Sahrul, salah satu petani mengatakan, hasil penjualan gagal menutupi biaya operasional. Untuk satu keramba ukuran 70 tali, dia harus mengeluarkan modal Rp455.000. Ketika panen, hasil 70 tali itu hanya dihargai Rp360.000.
Cuaca yang tak bersahabat membuat proses pengeringan rumput laut tak maksimal. Akibatnya, hasil panen petani dihargai murah. Hal ini tak akan terjadi jika para petani tidak hanya bergantung pada budidaya, tetapi juga bisa melakukan pengolahan dengan mesin-mesin sederhana untuk mencuci, meniriskan, merajang, dan menggiling menjadi tepung. Harga jual rumput laut yang telah diolah akan naik setidaknya tujuh kali lipat.
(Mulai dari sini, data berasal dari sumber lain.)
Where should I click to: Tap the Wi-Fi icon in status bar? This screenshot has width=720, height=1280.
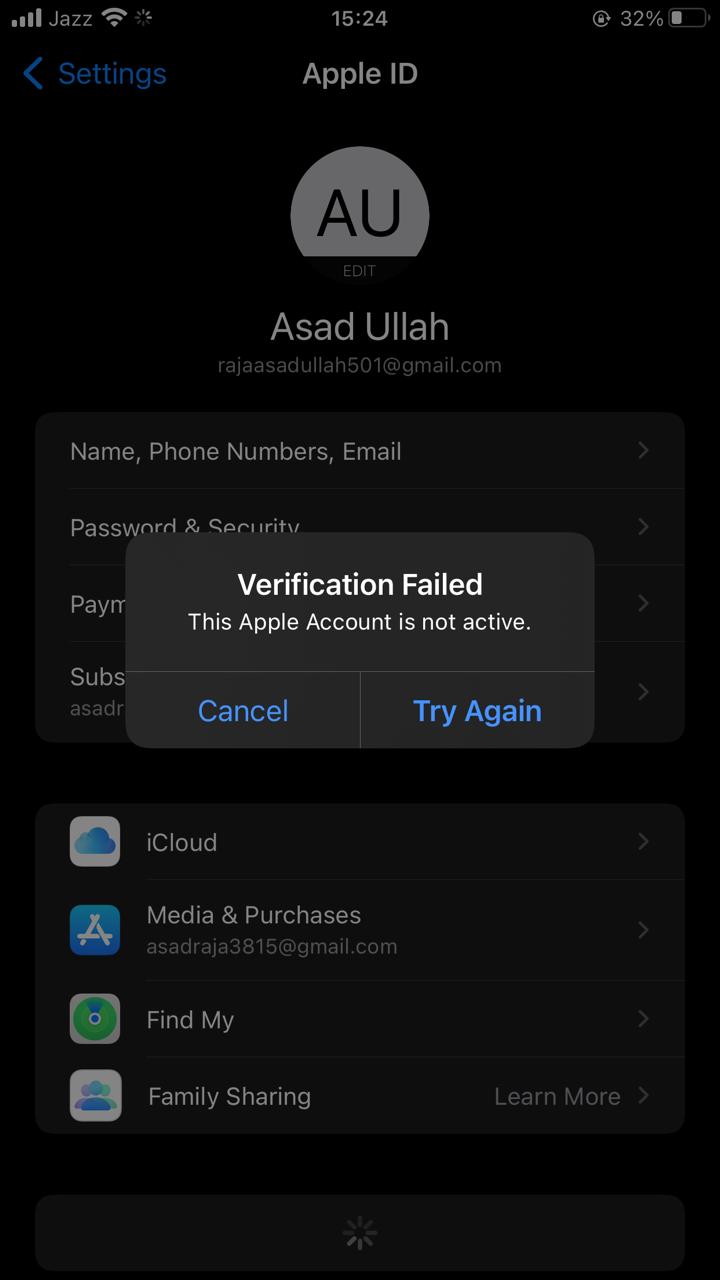click(x=115, y=18)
Apabila ditarik dalam skala makro, anggaplah petani-petani ini seperti negara penghasil rumput laut yang menjual hasil panennya ke negara lain. Ekspor rumput laut kering hanya dihargai 0,3 dolar per kilogram. Jika diolah sedikit menjadi semi refined carrageenan atau karagenan kasar, nilai jualnya naik menjadi 6 dolar per kilogramnya. Harga naik lagi menjadi 10 dolar jika diolah menjadi karagenan halus.
Karagenan adalah salah satu hasil olahan rumput laut yang digunakan sebagai bahan pengenyal, pengental, pengemulsi, penstabil, dan bahan pengikat. Ia kerap digunakan pada bakso dan jelly. Selain untuk industri makanan, karagenan juga digunakan dalam manufaktur keramik, farmasi, dan pupuk.
Menteri Perindustrian Saleh Husin mengatakan dari total produksi rumput laut kering dunia, Indonesia memasok sekitar 56 persen setiap tahunnya. Sayangnya, mayoritas pasokan ke pasar global itu belum diolah. Padahal, Kementerian Perindustrian (Kemenperin) mencatat ada sekitar 500 jenis produk turunan di mana rumput laut sebagai bahan bakunya.
Kementerian Kelautan dan Perikanan (KKP) mencatat produksi rumput laut basah Indonesia pada tahun 2015 mencapai 10,3 juta ton. Jika dikonversi menjadi rumput laut kering, jumlahnya sekitar 1,03 juta ton.
Jenis rumput laut Indonesia mampu menghasilkan agar-agar, karagenan, dan alginate. Agar-agar bisa diolah menjadi produk akhir pangan, farmasi, kosmetik, dan tisu. Karagenan biasanya dianfaatkan sebagai pembuat saus, pakan ternak juga farmasi. Sedangan alginate dapat diolah menjadi tekstil dan kosmetik selain bahan pangan dan farmasi.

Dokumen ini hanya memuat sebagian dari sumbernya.